Interview: “Woman in AA” with Trysh Travis on Rebellion Dogs Radio

Editor’s note: Today we feature a recent interview with Dr. Trysh Travis, professor in the University of Florida’s Gender, Sexualities, and Women’s Studies department and Points co-founder/managing editor emeritus, on Rebellion Dogs Radio, a podcast offering “less dogma and more bite” than traditional perspectives on recovery. Below is the interview description from Rebellion Dogs and a link to the interview on Soundcloud, but be sure to check out the original post (and the entire thought-provoking site). 

trish-travis“More than just a professional historian, as a Women’s Studies professor, I’m a professional feminist.  That means that my orientation to history is informed by an awareness of the unequal distribution of power between men and women, and a desire to reveal, critique and correct that inequality. Feminism works for me as what Ernie [Kurtz, Not God: A History of Alcoholics Anonymous] called a filter—it colors the questions that I ask and the answers that I formulate.” Trysh Travis: 2017 AA History Lover’s Symposium, Sedona Mago Recovery Series.

The history of woman in AA (and throughout the larger recovery community) is the focus of  Rebellion Dogs Radio #34. Rebellion Dog’s 21st century look at 12-Step Life welcomes, from the University of Florida Center for Gender, Sexualities, and Women’s Studies Research, Trysh Travis. Having just come back from Sedona Mago Retreat (Arizona), I can tell you that the place is still buzzing from Trysh Travis’ shared research and insights on women and the 12-Step community. 

Working on culture and literature book # 3, Trysh Travis authored The Language of the Heart: 12 Step Recovery from AA to Oprah Winfrey, and more recently Re-Thinking Therapeutic Culture. Add to that, as Managing Editor Emeritus of Points: The Blog of the Alcohol & Drugs History Society, our 12-Step culture has never been too far from this researcher’s gaze. Today, it my rebellious and dogged pleasure to share my recent conversation with Trysh Travis about some of what her extensive research can tell us about women, addiction and recovery.

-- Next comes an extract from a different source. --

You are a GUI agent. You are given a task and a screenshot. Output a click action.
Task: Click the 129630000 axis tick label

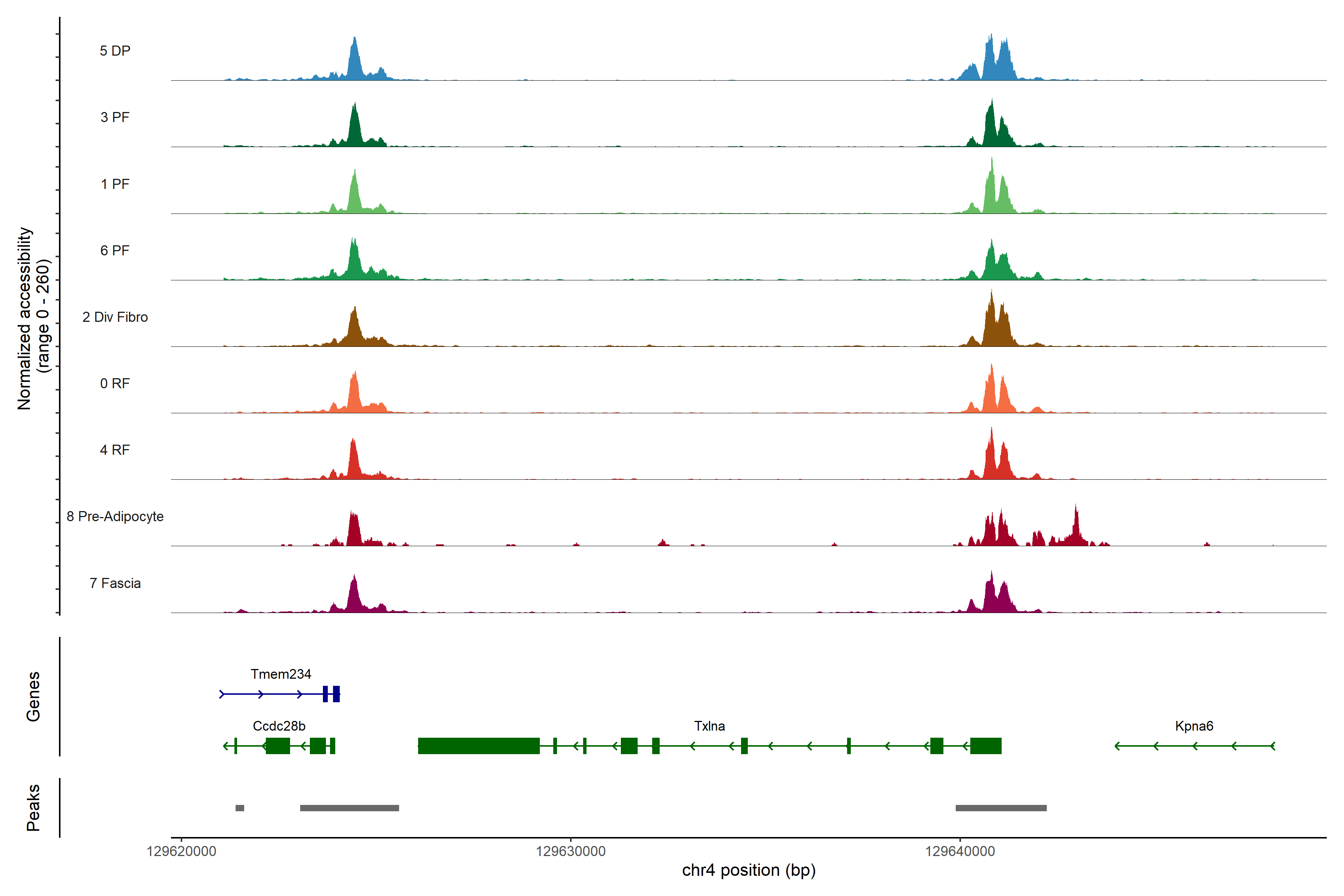(570, 852)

Respecting your time, I compromised my way from what could have been the “longest Rebellion Dogs show ever” to a “longer than usual Rebellion Dogs Radio show.” That’s the great thing about podcasting; we don’t have to break away to the news at the top-of-the-hour. Still, I understand you are a busy person, too. What to cut and what to showcase is never a pleasant decision when the content is so rich and important. With some good fortune, episode 34 won’t be the last we hear from Dr. Travis. If you care about any particular marginalized populations in the addiction/recovery community, or if you are intrigued by AA and other 12-Step history, you are in for a treat. This might be one of those, “I have to listen twice to catch it all,” shows.